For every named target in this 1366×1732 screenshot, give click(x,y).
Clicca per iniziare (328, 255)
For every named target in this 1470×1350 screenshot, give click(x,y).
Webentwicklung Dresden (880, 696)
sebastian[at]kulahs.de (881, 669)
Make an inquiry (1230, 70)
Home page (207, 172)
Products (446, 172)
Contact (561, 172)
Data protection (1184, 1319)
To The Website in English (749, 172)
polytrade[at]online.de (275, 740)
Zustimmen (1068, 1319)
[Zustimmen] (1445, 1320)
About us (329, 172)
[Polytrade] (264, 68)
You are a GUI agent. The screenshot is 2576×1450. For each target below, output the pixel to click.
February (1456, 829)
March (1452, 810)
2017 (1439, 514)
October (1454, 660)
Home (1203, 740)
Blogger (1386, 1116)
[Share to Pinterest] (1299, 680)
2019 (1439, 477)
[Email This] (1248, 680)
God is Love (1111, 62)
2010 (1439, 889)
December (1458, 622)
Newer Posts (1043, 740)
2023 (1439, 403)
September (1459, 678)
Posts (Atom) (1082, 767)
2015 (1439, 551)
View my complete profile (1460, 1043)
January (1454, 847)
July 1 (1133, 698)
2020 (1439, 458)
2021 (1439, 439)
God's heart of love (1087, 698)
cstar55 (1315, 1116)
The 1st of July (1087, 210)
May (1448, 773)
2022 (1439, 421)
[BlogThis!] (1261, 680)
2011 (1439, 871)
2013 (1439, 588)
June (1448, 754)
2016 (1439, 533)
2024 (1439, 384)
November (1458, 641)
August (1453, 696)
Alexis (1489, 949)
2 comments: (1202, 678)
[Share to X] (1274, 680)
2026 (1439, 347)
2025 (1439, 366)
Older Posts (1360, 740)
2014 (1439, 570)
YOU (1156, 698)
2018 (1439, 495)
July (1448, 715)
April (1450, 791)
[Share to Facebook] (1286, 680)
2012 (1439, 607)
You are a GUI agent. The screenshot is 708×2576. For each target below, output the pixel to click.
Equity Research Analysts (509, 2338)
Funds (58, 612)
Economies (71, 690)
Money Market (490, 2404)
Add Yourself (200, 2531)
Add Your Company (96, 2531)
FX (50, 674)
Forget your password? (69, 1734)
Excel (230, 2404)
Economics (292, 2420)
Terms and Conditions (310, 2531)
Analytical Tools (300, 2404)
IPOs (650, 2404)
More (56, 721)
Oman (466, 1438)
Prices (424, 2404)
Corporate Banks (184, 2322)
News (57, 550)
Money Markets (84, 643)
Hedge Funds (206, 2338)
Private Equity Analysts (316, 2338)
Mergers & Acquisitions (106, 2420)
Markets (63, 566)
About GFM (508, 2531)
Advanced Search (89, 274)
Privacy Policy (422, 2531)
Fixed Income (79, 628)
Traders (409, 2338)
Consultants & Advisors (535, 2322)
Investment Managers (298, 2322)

**Exercise**
The full set of records, transcribed exactly, is the answer.

**Exercise solution**
For every named target in this 1366×1732 screenshot, give click(x,y).
Clicca per iniziare (328, 255)
For every named target in this 1470×1350 screenshot, give click(x,y).
Webentwicklung Dresden (880, 696)
sebastian[at]kulahs.de (881, 669)
Make an inquiry (1230, 70)
Home page (207, 172)
Products (446, 172)
Contact (561, 172)
Data protection (1184, 1319)
To The Website in English (749, 172)
polytrade[at]online.de (275, 740)
Zustimmen (1068, 1319)
[Zustimmen] (1445, 1320)
About us (329, 172)
[Polytrade] (264, 68)
You are a GUI agent. The screenshot is 2576×1450. For each target below, output the pixel to click.
February (1456, 829)
March (1452, 810)
2017 (1439, 514)
October (1454, 660)
Home (1203, 740)
Blogger (1386, 1116)
[Share to Pinterest] (1299, 680)
2019 (1439, 477)
[Email This] (1248, 680)
God is Love (1111, 62)
2010 (1439, 889)
December (1458, 622)
Newer Posts (1043, 740)
2023 (1439, 403)
September (1459, 678)
Posts (Atom) (1082, 767)
2015 (1439, 551)
View my complete profile (1460, 1043)
January (1454, 847)
July 1 (1133, 698)
2020 (1439, 458)
2021 (1439, 439)
God's heart of love (1087, 698)
cstar55 (1315, 1116)
The 1st of July (1087, 210)
May (1448, 773)
2022 (1439, 421)
[BlogThis!] (1261, 680)
2011 (1439, 871)
2013 (1439, 588)
June (1448, 754)
2016 (1439, 533)
2024 (1439, 384)
November (1458, 641)
August (1453, 696)
Alexis (1489, 949)
2 comments: (1202, 678)
[Share to X] (1274, 680)
2026 (1439, 347)
2025 (1439, 366)
Older Posts (1360, 740)
2014 (1439, 570)
YOU (1156, 698)
2018 (1439, 495)
July (1448, 715)
April (1450, 791)
[Share to Facebook] (1286, 680)
2012 (1439, 607)
You are a GUI agent. The screenshot is 708×2576. For each target below, output the pixel to click.
Equity Research Analysts (509, 2338)
Funds (58, 612)
Economies (71, 690)
Money Market (490, 2404)
Add Yourself (200, 2531)
Add Your Company (96, 2531)
FX (50, 674)
Forget your password? (69, 1734)
Excel (230, 2404)
Economics (292, 2420)
Terms and Conditions (310, 2531)
Analytical Tools (300, 2404)
IPOs (650, 2404)
More (56, 721)
Oman (466, 1438)
Prices (424, 2404)
Corporate Banks (184, 2322)
News (57, 550)
Money Markets (84, 643)
Hedge Funds (206, 2338)
Private Equity Analysts (316, 2338)
Mergers & Acquisitions (106, 2420)
Markets (63, 566)
About GFM (508, 2531)
Advanced Search (89, 274)
Privacy Policy (422, 2531)
Fixed Income (79, 628)
Traders (409, 2338)
Consultants & Advisors (535, 2322)
Investment Managers (298, 2322)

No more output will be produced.